READING TEXT:
Unemployment policy should include New Deal-style work programs

0 comments

Estimated reading time: 5 minutes

Gertrude-Schaffner-Goldberg-80x108The long-term unemployment benefits Congress passed after the 2008 financial crash expired at the end of December; 1.3 million people immediately lost their benefits, and another 4.9 million people will be affected over the next year. Gertrude Schaffner Goldberg traces the history of unemployment insurance and other policies to help the jobless, concluding that the U.S. needs to revisit the New Deal model of actively putting the unemployed to work.

Lifeline benefits for millions of jobless workers still hang in the balance. The current debate over whether to maintain benefits for long-term unemployment underscores limitations in unemployment insurance that have plagued this program throughout its history. A breakthrough program when it was enacted in 1935, Unemployment Insurance was an acknowledgement, after centuries of blaming the unemployed for being out of work, that joblessness was usually involuntary and, if so, should be compensated. But for how long?

DATASET EXCERPT:
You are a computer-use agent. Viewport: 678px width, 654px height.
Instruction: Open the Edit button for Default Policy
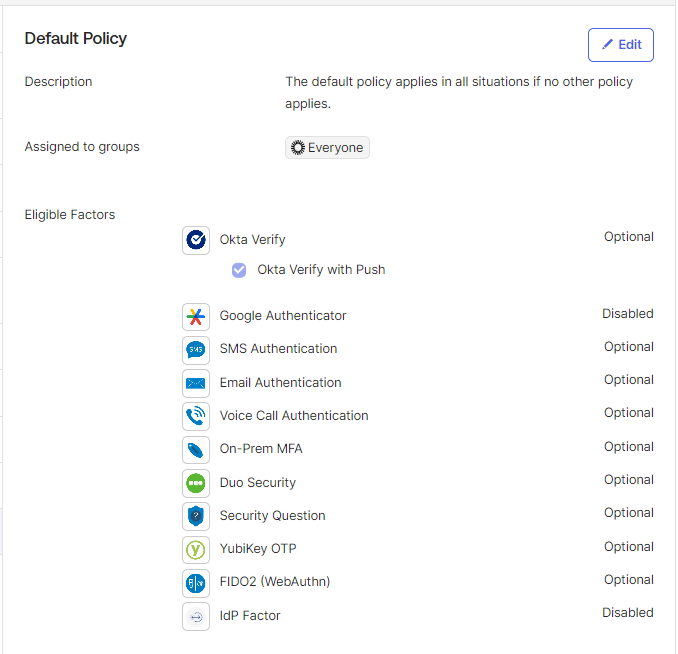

EXERCISE INSTRUCTIONS: According to the text on unemployment policy, how many people immediately lost their benefits when the long-term unemployment benefits expired?

RESULT FOR THIS EXERCISE: 1.3 million people